Background: Unsupervised Environment Design and Task Miners

The first idea we borrowed comes from Unsupervised Environment Design (UED), a sub-field of RL that has been formalizing the autoscaling problem for the last five years. Rather than hand-designing environments or randomizing domains, UED learns to generate environments calibrated to the agent's frontier of learnability. The lineage runs from PAIRED (Dennis et al., 2020) through PLR (Jiang et al., 2021), ACCEL (Parker-Holder et al., 2022), and the open-ended POET (Wang, Lehman, Clune et al., 2020). Wins have been concentrated in gridworlds and robotics; translating UED to LLMs is still nascent (Rainbow Teaming, EVA, OMNI-EPIC are early), but the formalism is precisely what autoscaling agent gyms requires.

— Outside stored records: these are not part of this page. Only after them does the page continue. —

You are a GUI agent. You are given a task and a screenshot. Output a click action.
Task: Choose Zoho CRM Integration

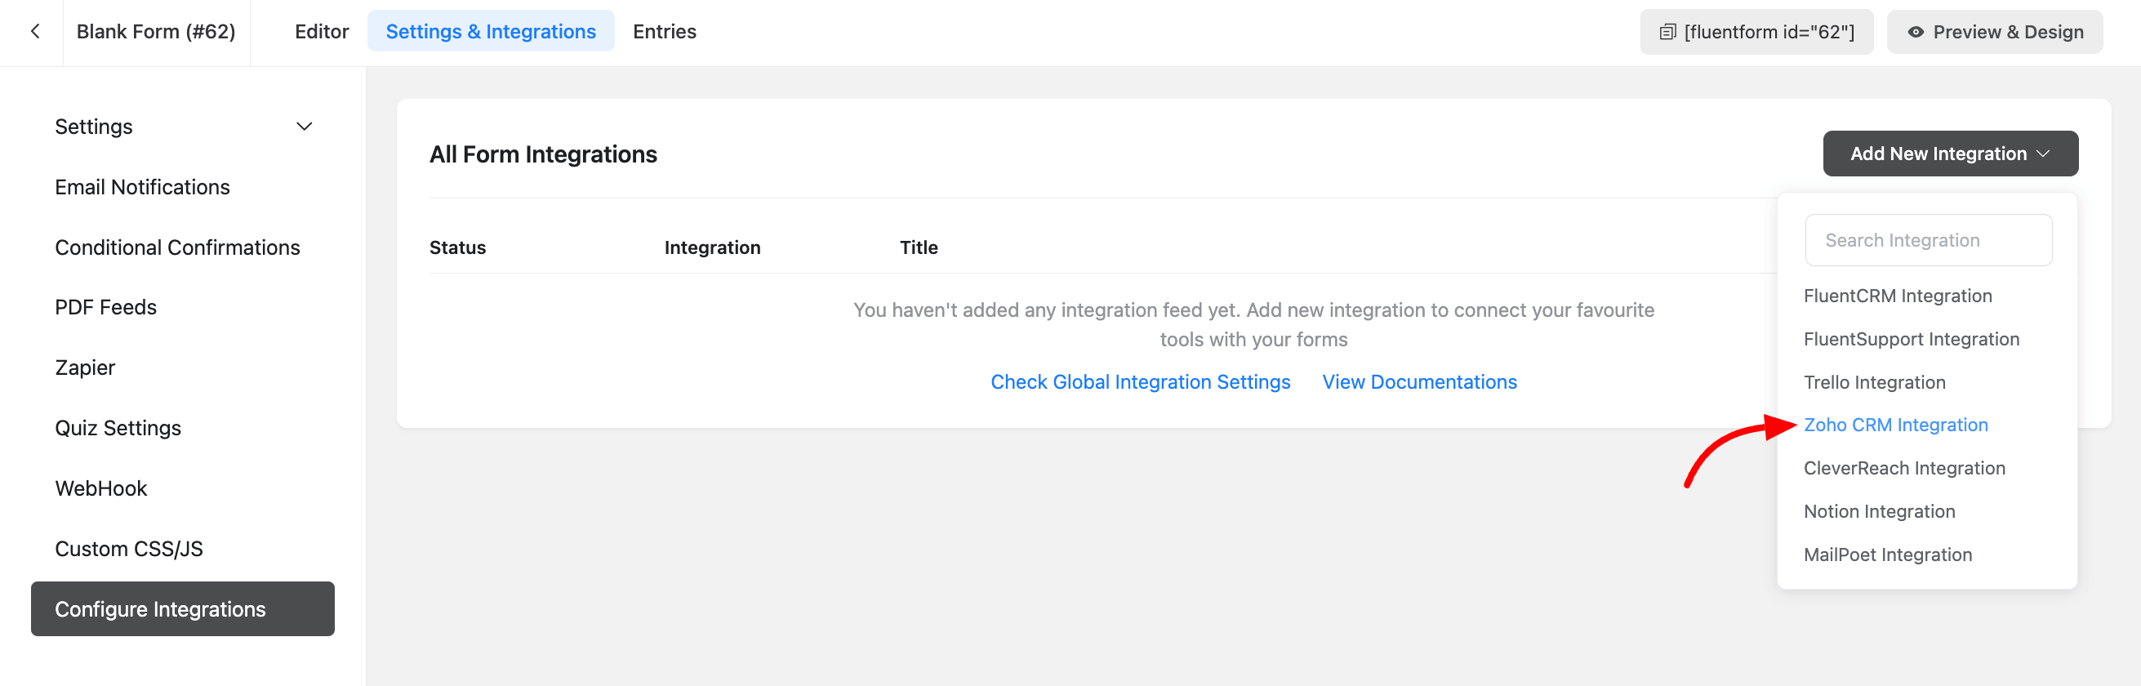pos(1895,425)
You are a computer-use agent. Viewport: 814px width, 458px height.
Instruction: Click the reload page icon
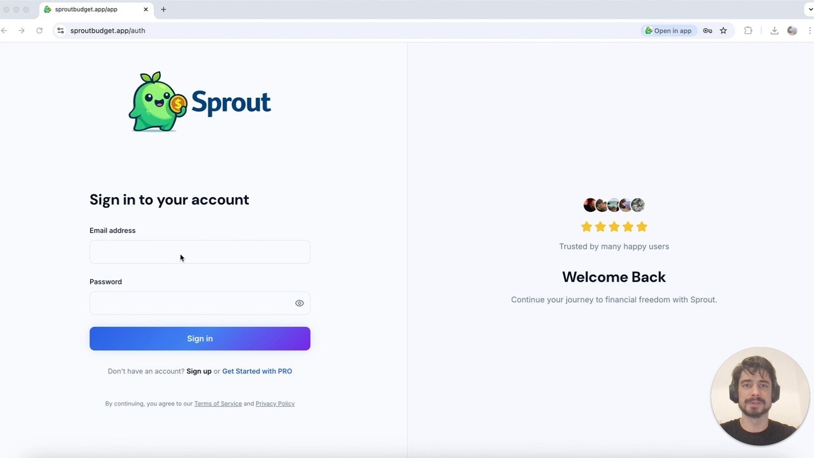39,30
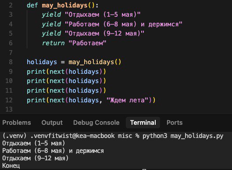Click the print call on line 10
Screen dimensions: 232x170
coord(36,81)
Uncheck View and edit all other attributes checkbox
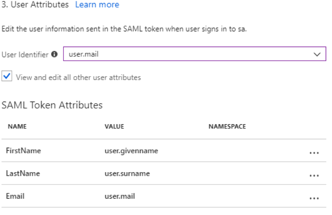 pos(7,76)
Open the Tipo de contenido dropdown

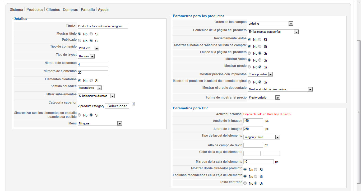[x=89, y=48]
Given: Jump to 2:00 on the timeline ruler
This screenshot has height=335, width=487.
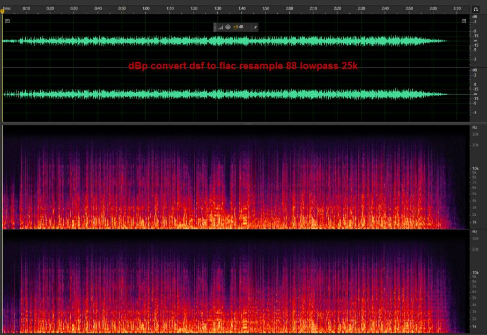Looking at the screenshot, I should click(x=289, y=9).
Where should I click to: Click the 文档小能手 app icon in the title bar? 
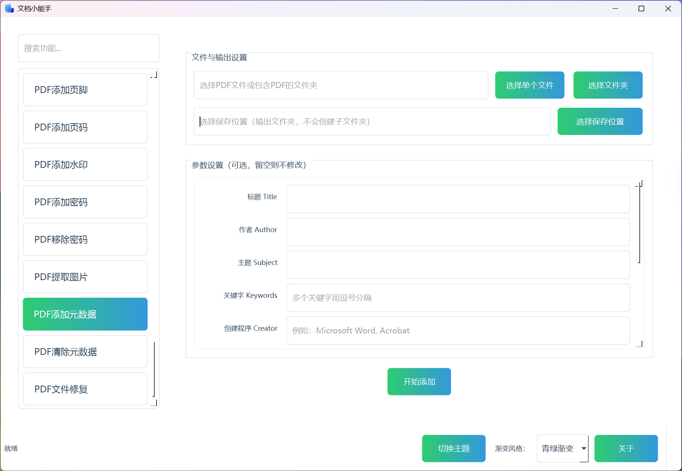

PAIRED (Dennis et al., NeurIPS 2020) frames curriculum learning as a three-player game between a protagonist (the agent we want to train), an antagonist (a second learner allied with the adversary), and an adversary that proposes environments. The adversary is rewarded for regret, defined precisely as the gap between the antagonist's reward and the protagonist's reward on the same environment:

The gap between the two rewards is the regret — the adversary tries to maximize the regret, while the protagonist competes to minimize it.

Maximizing regret pushes the adversary toward environments that are feasible (the antagonist can solve them, so reward is non-zero) but hard for the protagonist specifically (the gap is large). PAIRED's regret signal sits exactly on the feasibility frontier.

Methodology

PAIRED's adversary is a learned RL policy, trained under regret. Gradient updates push it toward environments that maximize the protagonist–antagonist gap. That setup needs a second RL loop, paired infrastructure, and stable joint training across three networks. We don't have any of that.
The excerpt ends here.